Capitalism is in constant flux. New innovations create wealth and propel the economy forward, but at the same time they render old industries obsolete. Economic loss is the necessary consequence of economic gain. Detroit, once at the forefront of technology, is now suffering the destructive consequences of capitalist innovation itself.

Also worth noting: a New Yorker article from April on the psychology and economics of long-distance commuting and an article from the New York Review of Books on the immigration debate. I haven't read either yet, but they look good.

Creative corridor

The Detroit News reports on the state's efforts to attract the film industry to Michigan, including a 35% rebate on film production costs and low- or no-interest loans. This is part of a broader effort to transition the economy to serve "the creative class": young professionals, media workers, and the bohemian types who are supposedly the key to our economic future.
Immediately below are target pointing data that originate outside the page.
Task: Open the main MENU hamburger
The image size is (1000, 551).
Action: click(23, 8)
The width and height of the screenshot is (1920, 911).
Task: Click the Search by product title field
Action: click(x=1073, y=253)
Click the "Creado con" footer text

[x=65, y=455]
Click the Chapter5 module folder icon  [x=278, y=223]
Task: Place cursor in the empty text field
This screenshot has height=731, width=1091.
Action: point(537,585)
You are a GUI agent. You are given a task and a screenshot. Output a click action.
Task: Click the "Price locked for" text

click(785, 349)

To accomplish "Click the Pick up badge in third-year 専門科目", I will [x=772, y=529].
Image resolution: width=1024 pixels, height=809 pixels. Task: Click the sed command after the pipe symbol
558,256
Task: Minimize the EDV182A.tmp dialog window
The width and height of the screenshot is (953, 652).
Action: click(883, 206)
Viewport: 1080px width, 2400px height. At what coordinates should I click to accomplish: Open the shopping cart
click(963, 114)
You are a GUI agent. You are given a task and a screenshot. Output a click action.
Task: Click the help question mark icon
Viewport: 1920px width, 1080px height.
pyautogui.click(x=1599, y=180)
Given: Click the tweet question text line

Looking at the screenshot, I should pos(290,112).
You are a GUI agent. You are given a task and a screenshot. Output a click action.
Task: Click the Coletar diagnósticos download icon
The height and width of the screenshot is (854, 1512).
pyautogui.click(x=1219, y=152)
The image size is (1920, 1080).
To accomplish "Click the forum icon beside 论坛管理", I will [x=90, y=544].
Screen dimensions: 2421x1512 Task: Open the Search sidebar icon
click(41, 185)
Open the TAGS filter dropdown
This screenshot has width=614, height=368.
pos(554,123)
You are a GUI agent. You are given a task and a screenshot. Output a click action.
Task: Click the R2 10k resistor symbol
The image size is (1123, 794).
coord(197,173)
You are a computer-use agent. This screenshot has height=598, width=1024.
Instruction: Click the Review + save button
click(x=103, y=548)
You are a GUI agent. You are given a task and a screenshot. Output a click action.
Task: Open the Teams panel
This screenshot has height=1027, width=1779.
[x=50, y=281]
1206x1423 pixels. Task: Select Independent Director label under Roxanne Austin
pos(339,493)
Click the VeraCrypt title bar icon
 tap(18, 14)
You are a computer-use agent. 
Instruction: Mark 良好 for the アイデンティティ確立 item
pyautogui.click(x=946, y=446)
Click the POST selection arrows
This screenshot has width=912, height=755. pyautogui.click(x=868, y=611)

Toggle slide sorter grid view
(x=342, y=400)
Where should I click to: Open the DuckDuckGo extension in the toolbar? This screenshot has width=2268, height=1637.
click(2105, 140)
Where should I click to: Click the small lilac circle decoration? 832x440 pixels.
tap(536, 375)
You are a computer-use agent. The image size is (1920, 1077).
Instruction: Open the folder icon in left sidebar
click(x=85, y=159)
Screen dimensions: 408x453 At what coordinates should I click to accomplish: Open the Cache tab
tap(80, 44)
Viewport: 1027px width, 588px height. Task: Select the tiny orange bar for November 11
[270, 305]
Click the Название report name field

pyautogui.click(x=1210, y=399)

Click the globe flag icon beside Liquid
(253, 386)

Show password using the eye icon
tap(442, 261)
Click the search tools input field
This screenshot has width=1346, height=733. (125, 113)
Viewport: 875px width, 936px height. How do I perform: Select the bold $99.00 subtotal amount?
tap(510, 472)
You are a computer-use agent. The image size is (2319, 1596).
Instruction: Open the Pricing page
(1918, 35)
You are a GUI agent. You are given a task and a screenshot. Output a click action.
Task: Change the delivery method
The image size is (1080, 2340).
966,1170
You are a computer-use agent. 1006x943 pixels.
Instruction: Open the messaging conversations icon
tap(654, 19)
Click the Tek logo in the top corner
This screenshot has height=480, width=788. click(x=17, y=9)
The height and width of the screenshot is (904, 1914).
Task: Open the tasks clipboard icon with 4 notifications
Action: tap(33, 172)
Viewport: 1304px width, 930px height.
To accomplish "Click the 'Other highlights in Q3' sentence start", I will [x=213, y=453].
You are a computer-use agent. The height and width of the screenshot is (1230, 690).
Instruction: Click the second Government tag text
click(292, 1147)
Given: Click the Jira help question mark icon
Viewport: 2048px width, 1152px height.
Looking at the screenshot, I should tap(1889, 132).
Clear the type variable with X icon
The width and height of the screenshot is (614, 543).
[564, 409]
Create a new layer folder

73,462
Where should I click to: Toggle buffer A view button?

MetroMode reports that local leaders hope to draw such workers and build the economy by making Woodward a creative corridor lined with media-oriented and "knowledge" jobs.

A creative corridor sounds smart to me. Woodward is already lined with creative businesses and cultural institutions , and there's every incentive to add more. That's what's happening in Midtown, and it's encouraging to see. But I don't think media-work is likely to replace the auto industry any time soon as Detroit's economic engine.

And incentives for film production? More than three dozen states are trying that. We'd be better off supporting the growing local film industry than competing in a race to the bottom to attract Hollywood productions.

Wednesday, January 2, 2008

Eastern Market thrives

Eastern Market is thriving under new leadership, reports the Free Press. Model D covered plans to expand and renovate the market back in June.